I believe Prusa get the stepper smarts from Trinamic drivers which are being tried out on the Nomad in this thread;

Does anyone know how repeatable or accurate that is? I agree that the Prusa printers are pretty slick, but a 3D printer doesn’t really need to move square to the bed. If your print was at a 0.5 degree angle from the bed, it wouldn’t matter. When your cutting on a rectangular stock on a mill, it might.

It’s not the tram of the head, but the angle of the gantry as it travels. If your gantry is at a 0.5 degree angle from the bed, you start out at 0.2mm on one side and you’re over 2mm above the bed on the other (worst case scenario for a 240mm bed).

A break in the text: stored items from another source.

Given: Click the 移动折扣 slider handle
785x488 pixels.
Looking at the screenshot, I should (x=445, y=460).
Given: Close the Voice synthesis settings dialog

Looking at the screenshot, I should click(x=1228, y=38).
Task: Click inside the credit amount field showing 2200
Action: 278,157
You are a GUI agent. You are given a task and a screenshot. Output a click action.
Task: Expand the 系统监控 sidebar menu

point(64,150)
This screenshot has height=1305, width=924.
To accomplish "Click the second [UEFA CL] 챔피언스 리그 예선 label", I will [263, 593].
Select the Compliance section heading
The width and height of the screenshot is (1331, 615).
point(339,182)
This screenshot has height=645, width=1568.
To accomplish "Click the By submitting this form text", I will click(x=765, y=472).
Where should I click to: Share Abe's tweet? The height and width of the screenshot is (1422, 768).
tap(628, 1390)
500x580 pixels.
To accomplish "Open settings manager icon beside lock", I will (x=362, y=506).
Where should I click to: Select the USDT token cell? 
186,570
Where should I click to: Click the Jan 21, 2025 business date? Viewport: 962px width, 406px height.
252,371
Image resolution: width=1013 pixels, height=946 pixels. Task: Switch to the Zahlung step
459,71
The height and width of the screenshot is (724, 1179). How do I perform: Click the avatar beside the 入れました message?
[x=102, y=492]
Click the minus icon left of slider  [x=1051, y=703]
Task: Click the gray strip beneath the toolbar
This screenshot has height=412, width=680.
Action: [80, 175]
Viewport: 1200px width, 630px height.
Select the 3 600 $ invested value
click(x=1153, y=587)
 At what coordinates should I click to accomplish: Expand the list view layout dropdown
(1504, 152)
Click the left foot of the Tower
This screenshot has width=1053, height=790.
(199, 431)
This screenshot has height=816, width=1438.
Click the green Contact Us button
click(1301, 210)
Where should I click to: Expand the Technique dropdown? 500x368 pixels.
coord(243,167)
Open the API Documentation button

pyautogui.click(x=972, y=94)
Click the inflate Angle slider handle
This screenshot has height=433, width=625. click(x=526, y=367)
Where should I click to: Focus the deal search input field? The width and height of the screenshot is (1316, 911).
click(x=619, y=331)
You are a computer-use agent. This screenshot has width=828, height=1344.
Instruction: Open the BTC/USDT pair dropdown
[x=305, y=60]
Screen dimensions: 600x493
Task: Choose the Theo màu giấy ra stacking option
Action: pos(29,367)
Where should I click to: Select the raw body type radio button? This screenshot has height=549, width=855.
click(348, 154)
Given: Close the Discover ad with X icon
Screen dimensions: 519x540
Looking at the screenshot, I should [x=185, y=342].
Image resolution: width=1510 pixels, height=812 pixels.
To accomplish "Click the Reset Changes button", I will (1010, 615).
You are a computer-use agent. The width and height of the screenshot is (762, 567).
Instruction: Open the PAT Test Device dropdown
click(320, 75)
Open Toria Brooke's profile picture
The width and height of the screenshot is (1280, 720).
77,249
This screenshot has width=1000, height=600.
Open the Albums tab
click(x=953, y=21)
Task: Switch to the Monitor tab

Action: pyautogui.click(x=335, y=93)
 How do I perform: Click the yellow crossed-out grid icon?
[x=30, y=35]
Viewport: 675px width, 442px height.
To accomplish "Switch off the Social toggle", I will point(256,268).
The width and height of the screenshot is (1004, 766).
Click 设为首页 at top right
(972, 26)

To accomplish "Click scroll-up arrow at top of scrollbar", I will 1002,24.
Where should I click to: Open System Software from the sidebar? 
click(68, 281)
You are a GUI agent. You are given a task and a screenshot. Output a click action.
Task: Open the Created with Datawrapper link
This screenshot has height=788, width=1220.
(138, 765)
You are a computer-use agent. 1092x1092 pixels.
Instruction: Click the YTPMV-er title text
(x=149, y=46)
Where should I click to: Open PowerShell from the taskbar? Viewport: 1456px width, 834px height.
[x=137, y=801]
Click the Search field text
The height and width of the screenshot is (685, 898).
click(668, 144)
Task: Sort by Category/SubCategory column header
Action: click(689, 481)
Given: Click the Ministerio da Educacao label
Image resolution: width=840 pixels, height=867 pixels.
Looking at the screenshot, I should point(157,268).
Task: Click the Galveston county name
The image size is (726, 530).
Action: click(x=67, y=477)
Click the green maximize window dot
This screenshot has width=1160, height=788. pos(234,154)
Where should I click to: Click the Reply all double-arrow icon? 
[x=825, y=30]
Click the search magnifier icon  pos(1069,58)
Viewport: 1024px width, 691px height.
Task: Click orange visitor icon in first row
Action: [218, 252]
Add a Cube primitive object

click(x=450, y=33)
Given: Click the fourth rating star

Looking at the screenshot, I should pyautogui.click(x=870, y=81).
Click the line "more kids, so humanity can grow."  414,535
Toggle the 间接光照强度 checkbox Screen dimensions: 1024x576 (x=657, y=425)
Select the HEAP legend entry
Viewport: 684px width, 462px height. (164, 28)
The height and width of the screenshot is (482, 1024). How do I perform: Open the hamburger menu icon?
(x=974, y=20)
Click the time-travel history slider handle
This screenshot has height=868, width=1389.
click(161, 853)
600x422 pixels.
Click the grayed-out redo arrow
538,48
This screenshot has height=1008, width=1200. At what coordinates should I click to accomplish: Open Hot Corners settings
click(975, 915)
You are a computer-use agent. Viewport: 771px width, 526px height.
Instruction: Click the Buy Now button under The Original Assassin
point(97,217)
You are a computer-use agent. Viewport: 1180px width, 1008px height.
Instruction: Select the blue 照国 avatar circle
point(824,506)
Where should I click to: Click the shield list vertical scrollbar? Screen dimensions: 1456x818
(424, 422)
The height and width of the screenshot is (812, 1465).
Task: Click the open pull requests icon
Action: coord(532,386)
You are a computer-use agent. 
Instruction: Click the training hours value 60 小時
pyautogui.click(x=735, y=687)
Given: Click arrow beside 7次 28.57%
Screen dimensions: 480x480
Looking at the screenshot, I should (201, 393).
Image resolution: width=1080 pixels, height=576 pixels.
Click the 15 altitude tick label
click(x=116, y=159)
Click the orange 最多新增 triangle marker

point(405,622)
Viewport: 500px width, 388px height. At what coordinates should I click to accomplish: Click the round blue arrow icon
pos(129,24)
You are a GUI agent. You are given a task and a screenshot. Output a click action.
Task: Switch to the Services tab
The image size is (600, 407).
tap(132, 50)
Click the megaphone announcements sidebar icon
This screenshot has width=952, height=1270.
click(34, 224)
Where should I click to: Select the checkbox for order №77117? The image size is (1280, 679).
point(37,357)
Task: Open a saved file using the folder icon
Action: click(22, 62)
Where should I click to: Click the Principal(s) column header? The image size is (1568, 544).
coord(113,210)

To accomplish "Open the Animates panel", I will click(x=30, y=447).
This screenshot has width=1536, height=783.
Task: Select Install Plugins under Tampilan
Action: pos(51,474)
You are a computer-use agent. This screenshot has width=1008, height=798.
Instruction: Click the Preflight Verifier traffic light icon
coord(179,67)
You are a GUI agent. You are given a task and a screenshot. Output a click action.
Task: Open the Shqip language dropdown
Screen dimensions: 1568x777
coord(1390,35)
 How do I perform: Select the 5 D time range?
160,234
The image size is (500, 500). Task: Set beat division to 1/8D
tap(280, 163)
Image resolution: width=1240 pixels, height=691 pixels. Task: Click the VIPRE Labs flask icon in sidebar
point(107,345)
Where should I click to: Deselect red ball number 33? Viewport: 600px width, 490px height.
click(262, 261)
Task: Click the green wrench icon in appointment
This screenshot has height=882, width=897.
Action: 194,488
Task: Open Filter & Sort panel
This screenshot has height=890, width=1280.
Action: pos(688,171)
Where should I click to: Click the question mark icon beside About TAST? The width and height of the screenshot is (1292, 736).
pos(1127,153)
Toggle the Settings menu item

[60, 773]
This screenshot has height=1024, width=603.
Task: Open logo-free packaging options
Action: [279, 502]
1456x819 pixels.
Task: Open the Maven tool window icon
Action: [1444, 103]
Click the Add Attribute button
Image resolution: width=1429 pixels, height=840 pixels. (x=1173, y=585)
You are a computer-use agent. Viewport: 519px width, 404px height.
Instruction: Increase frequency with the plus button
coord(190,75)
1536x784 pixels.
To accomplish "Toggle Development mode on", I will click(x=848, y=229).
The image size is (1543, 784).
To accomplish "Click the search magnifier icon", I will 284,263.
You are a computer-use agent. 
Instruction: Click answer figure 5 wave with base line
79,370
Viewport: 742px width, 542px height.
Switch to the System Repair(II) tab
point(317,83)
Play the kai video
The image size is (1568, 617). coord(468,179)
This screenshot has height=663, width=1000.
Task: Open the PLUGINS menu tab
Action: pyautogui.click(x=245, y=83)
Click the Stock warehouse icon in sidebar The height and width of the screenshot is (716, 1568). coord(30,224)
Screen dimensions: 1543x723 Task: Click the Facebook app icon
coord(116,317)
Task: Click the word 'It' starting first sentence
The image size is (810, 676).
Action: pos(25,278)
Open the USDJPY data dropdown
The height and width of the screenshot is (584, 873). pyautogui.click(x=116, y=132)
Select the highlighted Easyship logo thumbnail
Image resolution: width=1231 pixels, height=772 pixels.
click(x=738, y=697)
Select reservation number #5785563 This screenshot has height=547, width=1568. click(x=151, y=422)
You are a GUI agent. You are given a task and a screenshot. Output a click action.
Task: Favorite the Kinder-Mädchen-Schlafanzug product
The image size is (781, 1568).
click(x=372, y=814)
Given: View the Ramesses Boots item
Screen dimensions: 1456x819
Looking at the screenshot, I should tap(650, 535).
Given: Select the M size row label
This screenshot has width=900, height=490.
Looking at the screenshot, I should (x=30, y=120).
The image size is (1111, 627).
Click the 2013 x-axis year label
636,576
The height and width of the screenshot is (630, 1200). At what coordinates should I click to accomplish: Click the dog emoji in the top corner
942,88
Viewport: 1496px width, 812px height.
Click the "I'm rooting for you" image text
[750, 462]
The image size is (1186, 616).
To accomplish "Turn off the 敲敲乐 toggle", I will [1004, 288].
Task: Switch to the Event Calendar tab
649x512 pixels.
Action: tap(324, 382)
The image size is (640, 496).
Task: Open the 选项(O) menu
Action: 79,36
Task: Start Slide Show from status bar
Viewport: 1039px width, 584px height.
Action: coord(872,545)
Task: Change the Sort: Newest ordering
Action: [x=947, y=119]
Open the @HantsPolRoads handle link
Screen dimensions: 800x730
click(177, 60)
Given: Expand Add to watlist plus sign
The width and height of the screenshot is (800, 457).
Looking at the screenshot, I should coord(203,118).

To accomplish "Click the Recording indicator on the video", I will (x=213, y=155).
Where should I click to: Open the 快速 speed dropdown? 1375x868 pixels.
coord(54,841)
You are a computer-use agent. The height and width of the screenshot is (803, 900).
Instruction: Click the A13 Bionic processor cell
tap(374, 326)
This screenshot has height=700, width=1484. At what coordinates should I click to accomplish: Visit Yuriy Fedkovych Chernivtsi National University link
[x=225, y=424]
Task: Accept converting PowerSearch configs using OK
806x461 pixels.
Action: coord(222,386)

I’m talking the angle as rotated around the Z. If my XY are not parallel to the XY of my print bed, no big deal (as long as X&Y are perpendicular). On the CNC router, that’s a different story. I’m not arguing…just wondering how repeatable the driver current spike detection is.

Also, is this true?..

Yes, but the skew relationship on the prusa is rotated one axis vs the shapeoko. Z is on 2 motors instead of the shapeoko’s Y. So on the Prusa, if Z is out of skew, it will show up as Z being incorrect as the print head moves in the X direction across the print surface. On the shapeoko, if Y is out of skew, it will show Y being incorrect as the cutter moves in the the X direction.

And yes, there have been a few people who have reported blowing out the back-current protection diodes on their CM boards since I started following the Facebook group (got my XL last winter). C3d replaces the board under warranty (because they’re awesome that way) but you’re not supposed to move the stepper motors far/fast when they are hooked up to the board.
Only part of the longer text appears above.